Трое приблизились так, что она почувствовала на своей груди и шее их дыхание. Один смотрел и раздевал её глазами. Второй медленно водил плёткой по её уху. Третий взял её руку, и по внутренней стороне ладони со всего размаху ударил кнутом. Вера взвизгнула, попыталась одёрнуть крепко сжатую руку и скорчилась от боли. В животе стало тепло и приятно потянуло. Первый афроамериканец взял другую руку Веры и засунул в свои кожаные трусы. Испуганная до смерти девушка стонала и держала руки раскинутыми, ожидая новых истязаний. Второй щелкнул на её шее застежкой ошейника с шипами. Тритий кнутом приподнял подол её короткого летнего платьица. Вера инстинктивно расставила шире ставшие ватными ноги. Она дрожала от холода, а по спине текли струйки леденящего пота. Он оценивающе посмотрел на её трусики. Затем взял за шею и заставил опуститься на колени. Вера боялась поднять голову вверх. Она смотрела на их волосатые чёрные ноги и от страха ни о чём не думала.

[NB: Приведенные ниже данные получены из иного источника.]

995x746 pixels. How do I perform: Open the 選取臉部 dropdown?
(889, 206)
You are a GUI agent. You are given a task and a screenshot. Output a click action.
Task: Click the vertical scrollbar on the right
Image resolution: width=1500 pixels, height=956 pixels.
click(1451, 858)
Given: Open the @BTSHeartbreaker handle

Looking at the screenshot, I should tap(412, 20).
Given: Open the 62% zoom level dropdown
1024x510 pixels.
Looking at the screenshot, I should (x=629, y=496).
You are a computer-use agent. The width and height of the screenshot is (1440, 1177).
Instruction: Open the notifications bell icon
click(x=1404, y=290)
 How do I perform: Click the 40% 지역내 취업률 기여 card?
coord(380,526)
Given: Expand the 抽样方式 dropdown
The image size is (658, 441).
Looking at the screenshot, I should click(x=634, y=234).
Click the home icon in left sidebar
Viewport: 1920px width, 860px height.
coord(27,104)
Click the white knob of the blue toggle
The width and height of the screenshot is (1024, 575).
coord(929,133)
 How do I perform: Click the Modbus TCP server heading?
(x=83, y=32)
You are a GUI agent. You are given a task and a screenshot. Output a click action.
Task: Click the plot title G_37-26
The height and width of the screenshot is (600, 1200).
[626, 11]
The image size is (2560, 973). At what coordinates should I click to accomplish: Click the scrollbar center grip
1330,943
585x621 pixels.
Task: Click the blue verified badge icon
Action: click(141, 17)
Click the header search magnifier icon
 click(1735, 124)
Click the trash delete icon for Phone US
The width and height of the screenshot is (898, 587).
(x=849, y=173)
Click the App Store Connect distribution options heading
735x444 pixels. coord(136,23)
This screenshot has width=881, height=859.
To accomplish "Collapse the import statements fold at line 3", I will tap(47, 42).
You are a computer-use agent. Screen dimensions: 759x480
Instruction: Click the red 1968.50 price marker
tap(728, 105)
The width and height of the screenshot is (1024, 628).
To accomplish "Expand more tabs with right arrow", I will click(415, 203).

       Она сильно зажмурила глаза и просто ждала… Неизвестно, сколько прошло времени, пока она почувствовала, как сердце сильно забилось, а между ног все напряглось… И взрывом разлилась приятная нега. Вера сильно закричала и открыла глаза…
       Проснулась в холодном поту, трясло руки и ноги. Вера всхлипывала громко, смотрела в потолок широко открытыми глазами. Перед глазами всё ещё стояли трое. И она не знала, что думать о себе самой, о своих снах и желаниях.
       


       
       Глава 3 Выходные.


       
       На кухне выпила стакан воды. Умылась и с досадой вспомнила, что наступил выходной – день, когда себя чем-то нужно занимать. Митя, единственный друг, уехал на велосипеде на несколько дней в Париж. Вера не могла представить Митю без велосипеда. Летом, зимой, осенью и весной, в снег, дождь и однажды даже в сильный град Митя всегда мчал куда-то на велосипеде. Однажды, в канун Нового года, он приехал к ней в костюме Деда Мороза, прочёл дурацкий стишок, повесил на шею гирлянду и укатил куда-то дальше. На этот раз его унесло в составе экспедиции во Францию.
       Примерно раз в неделю Митя заезжал к Вере в гости и ненавязчиво умудрялся съедать почти все запасы, имевшиеся в холодильнике. Будто Винни Пух, Митя засиживался у девушки в гостях до поздней ночи, время от времени скромно выпрашивая «чего-нибудь вкусненького». Они смотрели фильмы, играли в шашки, резались в «стрелялки» и «бродилки» по компьютеру. Митя искал «единственную» и часто сокрушался Вере, что эта самая «единственная» никак не находится. Обидно было, что Веру он не замечал совсем. Она была другом, хорошим, верным. Митя не слышал от неё «криков души», сердечных воплей и размышлений о жизни. Говорил всё время он, но это не мешало Вере чувствовать себя неодинокой. Она с ним улыбалась, раскрепощено вела себя и рассказывала непристойные анекдоты, которые часто летом слышала через открытое окно от местных забулдыг, сидящих внизу на лавочке. С Митей было хорошо, и не нужно придумывать выходные…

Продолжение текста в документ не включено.